■ SUPPLIED RECORDS ■
::::::::
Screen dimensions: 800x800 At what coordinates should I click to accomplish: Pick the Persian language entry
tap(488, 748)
::::::::
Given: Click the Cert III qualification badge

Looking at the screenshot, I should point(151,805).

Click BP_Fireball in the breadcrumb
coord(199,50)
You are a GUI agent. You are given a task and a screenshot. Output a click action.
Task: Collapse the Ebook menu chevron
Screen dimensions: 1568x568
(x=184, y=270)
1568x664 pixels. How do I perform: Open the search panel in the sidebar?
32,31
::::::::
■ WRITTEN TASK ■
Rewrite the lines between the ones holding "Screen dimensions: 800x800" and "tap(488, 748)", inclusive, swapping "Persian" for "Hindi" and leaving everything else unchanged. Give only those lines.

■ SOLUTION FOR THIS TASK ■
Screen dimensions: 800x800 At what coordinates should I click to accomplish: Pick the Hindi language entry
tap(488, 748)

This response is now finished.